Start of MATERIAL

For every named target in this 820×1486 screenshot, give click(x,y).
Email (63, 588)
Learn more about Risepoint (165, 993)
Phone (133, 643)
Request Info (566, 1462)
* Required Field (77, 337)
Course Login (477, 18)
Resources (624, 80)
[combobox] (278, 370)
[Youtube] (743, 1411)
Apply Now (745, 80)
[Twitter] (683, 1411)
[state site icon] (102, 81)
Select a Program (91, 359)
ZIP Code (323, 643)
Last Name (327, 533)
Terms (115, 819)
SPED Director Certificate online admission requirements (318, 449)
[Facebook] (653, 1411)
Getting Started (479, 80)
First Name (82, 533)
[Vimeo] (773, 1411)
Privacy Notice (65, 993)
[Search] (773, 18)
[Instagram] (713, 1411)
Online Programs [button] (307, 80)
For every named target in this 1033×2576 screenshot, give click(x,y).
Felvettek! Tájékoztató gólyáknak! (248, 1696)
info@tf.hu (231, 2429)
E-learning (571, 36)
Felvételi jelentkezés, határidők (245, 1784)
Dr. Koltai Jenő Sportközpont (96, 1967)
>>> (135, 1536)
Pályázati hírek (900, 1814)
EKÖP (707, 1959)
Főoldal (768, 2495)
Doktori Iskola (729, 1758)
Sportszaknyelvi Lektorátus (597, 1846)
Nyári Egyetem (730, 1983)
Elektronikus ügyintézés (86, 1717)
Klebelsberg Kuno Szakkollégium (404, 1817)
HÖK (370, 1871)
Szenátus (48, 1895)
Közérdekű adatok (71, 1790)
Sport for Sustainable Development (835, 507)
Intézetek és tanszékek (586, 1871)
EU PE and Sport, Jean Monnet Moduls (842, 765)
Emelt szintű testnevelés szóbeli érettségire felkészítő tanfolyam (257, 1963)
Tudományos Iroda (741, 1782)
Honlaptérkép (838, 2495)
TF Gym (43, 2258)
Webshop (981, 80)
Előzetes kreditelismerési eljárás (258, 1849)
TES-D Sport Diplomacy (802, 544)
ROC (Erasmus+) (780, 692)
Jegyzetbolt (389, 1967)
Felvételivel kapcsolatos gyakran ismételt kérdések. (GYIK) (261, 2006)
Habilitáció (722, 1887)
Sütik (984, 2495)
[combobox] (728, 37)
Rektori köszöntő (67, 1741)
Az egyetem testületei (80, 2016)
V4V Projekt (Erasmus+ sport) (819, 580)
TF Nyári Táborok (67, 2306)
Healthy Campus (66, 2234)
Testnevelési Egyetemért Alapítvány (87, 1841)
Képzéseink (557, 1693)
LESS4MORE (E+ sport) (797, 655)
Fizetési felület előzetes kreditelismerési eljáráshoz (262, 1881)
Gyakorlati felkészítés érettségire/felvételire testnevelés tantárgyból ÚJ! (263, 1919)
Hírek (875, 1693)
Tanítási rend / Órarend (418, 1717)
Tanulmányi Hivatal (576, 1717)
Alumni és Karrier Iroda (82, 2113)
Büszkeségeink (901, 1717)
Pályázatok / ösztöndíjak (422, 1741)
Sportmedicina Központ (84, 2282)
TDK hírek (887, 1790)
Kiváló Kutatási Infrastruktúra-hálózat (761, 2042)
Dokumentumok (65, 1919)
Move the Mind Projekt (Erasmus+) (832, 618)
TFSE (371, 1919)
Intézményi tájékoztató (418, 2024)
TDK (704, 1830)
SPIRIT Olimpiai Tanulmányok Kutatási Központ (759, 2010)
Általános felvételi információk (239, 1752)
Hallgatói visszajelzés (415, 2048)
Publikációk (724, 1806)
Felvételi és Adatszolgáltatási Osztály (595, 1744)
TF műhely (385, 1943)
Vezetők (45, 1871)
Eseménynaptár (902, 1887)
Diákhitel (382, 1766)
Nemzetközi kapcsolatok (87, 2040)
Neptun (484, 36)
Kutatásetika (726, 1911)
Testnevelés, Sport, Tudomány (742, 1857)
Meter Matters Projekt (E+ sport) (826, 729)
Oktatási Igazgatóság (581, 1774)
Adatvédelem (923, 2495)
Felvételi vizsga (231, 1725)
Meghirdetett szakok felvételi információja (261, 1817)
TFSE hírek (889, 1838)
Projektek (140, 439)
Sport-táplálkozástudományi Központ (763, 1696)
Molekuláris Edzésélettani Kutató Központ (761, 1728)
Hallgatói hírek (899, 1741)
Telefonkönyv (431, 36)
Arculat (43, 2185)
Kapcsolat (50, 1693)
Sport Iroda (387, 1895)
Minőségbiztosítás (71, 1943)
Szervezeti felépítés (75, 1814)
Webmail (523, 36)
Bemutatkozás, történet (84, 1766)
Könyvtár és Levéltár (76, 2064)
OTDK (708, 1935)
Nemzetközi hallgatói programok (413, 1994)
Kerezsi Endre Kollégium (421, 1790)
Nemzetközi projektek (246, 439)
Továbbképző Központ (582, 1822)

End of MATERIAL

### JOB:
Rescale the items from the line with "Tanítási rend / Órarend (418, 1717)" to the line with "Adatvédelem (923, 2495)", both lines included. Reproduce each of those lines in full, multiplying every click coordinate by 1.75 and rounding the result to a whole number, with halves rounded up.

### ANSWER FOR THE TASK:
Tanítási rend / Órarend (732, 3005)
Tanulmányi Hivatal (1008, 3005)
Alumni és Karrier Iroda (144, 3698)
Büszkeségeink (1577, 3005)
Pályázatok / ösztöndíjak (739, 3047)
Sportmedicina Központ (147, 3994)
TDK hírek (1552, 3133)
Kiváló Kutatási Infrastruktúra-hálózat (1332, 3574)
Dokumentumok (114, 3358)
Move the Mind Projekt (Erasmus+) (1456, 1082)
TFSE (649, 3358)
Intézményi tájékoztató (732, 3542)
TDK (1232, 3203)
SPIRIT Olimpiai Tanulmányok Kutatási Központ (1328, 3518)
Általános felvételi információk (418, 3066)
Hallgatói visszajelzés (726, 3584)
Publikációk (1267, 3161)
Felvételi és Adatszolgáltatási Osztály (1041, 3052)
TF műhely (674, 3400)
Vezetők (79, 3274)
Eseménynaptár (1579, 3302)
Diákhitel (669, 3091)
Nemzetközi kapcsolatok (152, 3570)
Neptun (847, 63)
Kutatásetika (1271, 3344)
Testnevelés, Sport, Tudomány (1299, 3250)
Meter Matters Projekt (E+ sport) (1446, 1276)
Oktatási Igazgatóság (1017, 3105)
Adatvédelem (1615, 4366)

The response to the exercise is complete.